With MLF's biggest event beginning Wednesday, the reigning champion has his sights set on history.
The third edition of Major League Fishing's REDCREST Championship takes place March 23-27 on Grand Lake in Tulsa, Oklahoma. As a young event for a rather young circuit, REDCREST doesn't only carry implications for its respective season in the Major League Fishing Bass Pro Tour, but also for the league as a whole, as each event inevitably brings a bevy of firsts.

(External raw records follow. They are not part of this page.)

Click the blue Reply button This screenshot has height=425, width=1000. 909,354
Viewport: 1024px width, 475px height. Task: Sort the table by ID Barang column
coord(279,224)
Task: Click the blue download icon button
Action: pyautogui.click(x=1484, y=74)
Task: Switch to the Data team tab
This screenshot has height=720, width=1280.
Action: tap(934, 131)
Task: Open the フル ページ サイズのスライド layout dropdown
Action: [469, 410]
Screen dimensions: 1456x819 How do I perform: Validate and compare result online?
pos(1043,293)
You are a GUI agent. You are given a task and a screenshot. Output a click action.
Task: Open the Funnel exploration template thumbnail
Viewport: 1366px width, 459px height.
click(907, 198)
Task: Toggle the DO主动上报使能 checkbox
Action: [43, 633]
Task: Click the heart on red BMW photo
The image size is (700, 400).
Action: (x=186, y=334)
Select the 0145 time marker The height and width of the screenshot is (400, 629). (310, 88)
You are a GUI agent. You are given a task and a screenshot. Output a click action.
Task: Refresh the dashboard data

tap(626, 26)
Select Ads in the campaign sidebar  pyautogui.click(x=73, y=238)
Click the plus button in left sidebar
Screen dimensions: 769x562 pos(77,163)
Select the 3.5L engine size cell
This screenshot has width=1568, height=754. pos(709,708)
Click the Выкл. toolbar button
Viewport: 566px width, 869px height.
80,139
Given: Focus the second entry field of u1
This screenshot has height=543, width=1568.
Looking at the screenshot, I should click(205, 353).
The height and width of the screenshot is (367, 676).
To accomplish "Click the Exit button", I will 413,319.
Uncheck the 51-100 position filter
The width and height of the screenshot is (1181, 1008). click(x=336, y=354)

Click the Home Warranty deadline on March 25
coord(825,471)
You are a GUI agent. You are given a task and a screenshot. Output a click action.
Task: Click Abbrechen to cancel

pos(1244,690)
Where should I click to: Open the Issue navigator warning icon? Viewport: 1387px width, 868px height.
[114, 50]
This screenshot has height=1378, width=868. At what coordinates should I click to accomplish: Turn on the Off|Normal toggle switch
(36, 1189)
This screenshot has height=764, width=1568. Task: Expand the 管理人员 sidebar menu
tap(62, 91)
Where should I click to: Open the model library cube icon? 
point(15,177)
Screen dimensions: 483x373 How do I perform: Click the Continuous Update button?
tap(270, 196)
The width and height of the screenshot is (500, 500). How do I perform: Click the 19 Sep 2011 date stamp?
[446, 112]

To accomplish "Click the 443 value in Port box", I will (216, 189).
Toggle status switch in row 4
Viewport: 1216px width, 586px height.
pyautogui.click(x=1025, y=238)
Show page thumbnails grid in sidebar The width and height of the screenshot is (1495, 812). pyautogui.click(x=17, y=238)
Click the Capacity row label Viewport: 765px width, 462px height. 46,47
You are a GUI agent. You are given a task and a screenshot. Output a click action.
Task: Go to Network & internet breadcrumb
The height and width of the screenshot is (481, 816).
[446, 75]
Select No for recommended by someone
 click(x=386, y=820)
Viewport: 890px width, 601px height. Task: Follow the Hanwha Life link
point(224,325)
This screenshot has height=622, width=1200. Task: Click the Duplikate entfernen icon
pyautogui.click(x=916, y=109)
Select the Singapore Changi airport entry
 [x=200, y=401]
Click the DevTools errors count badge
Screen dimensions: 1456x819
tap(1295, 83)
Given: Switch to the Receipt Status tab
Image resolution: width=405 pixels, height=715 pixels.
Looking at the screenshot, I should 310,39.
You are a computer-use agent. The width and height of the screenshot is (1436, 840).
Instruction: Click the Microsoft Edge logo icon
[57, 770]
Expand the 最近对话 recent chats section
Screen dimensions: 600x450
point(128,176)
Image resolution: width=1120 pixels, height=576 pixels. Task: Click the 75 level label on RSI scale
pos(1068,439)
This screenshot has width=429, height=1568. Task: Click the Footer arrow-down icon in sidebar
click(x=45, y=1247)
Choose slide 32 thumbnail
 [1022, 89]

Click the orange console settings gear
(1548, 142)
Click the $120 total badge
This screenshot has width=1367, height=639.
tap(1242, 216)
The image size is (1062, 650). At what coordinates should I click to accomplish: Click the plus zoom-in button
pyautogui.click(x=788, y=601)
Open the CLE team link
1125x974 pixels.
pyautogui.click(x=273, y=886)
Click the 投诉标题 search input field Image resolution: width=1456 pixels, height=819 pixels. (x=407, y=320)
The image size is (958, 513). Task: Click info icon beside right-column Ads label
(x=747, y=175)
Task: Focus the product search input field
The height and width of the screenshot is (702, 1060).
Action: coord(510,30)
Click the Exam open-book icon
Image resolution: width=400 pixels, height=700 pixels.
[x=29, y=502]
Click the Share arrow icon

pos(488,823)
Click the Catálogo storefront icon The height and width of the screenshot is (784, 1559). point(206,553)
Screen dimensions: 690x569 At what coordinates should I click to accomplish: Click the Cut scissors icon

One of the firsts that's still up for grabs is back-to-back titles, which naturally presents a special opportunity for 2021 champion Dustin Connell, who will try to fend off 41 of the world's best anglers beginning for a second-consecutive trophy.
Connell's REDCREST Triumph
The 2021 edition of this championship event faced some severe challenges for Major League officials to make it happen. The pandemic changed the plans of the original site of the event (Tulsa, Oklahoma) after travel restrictions and guest capacity reductions were in place for the planned expo. They shifted the event to Lake Palestine outside of Tyler, Texas, but that didn't work out, either. A historic winter storm hit Texas before that event and caused widespread power outages among other issues.
The show must go on, as they say, and the MLF officials continued their efforts to make the event happen. They again changed it to Lake Eufaula, Alabama, providing home-state pro Dustin Connell a much shorter drive to the lake.
Once he heard the news of the lake change, he went straight to his boat to re-rig all of his rods for the new venue. It proved worthwhile, and led to a victory.
Connell was able to win the most significant event of his career with the help of his forward-facing sonar and a jerkbait. That helped to expose how effective that lure is with the new technology.
As we talked with Connell preceding the 2022 REDCREST Championship, his win the prior year was the first topic discussed.
How did that pattern unfold for you?
DC: Each off-season, I fish as much as I can around the house on Lakes Jordan and Mitchell and that was the predominant bite around brush piles before REDCREST 2021. When the water cleared up on Eufaula, I knew exactly what to do.
Could that style of fishing be a factor again this year?
DC: If the water's clear, definitely. Fishing a jerkbait with forward-facing sonar has changed the way that I fish and it's an effective way to catch them just about any time of year and everywhere we go.
Connell on the Importance of Championship Events
A year later, Connell is still beaming from his accomplishment at the 2021 edition of REDCREST. The $300,000 first-place prize was a nice boost to his bank account, but he sees many other benefits to the win and should realize those rewards for the rest of his career. We asked him about that shift.
How does it feel to be a REDCREST champion?
DC: It's a life-changing deal, and championship events like REDCREST are a staple in bass fishing and helps you have longevity in this game. We are a fairly new tour and there have only been two winners so far, so it's a huge honor to be on that list and to be there right at the beginning. Every time my name is mentioned, "REDCREST Champion" will go with it.
The prize money was nice, but how else do you remember that win?
DC: Winning any tournament is a big deal in this game and it's what we live for. The money is great, but knowing that we got it done that week, every time I look at that trophy, will last forever. The mental side was a big bonus, too, because it proves that I belong at this level of fishing.
Looking Ahead to Grand Lake
Connell isn't intimately familiar with Grand Lake, but he's been there before and knows the layout. Plus, he has an idea of how it will fish. Before the lake went off-limits to competitors, he went there and got reacquainted with the water.
What's your prediction for how the fishing will be during REDCREST?
DC: I think it will be a quality bites deal and we won't catch tons of fish. Catching 10 or so a day will be strong and it will take at least that to win on the final day.
How do you like your odds of going back-to-back?
DC: The way it lines up with fewer guys fishing and the way the groups are set up, the odds of winning REDCREST are better than a regular Bass Pro Tour event, so it could happen. That would be unreal.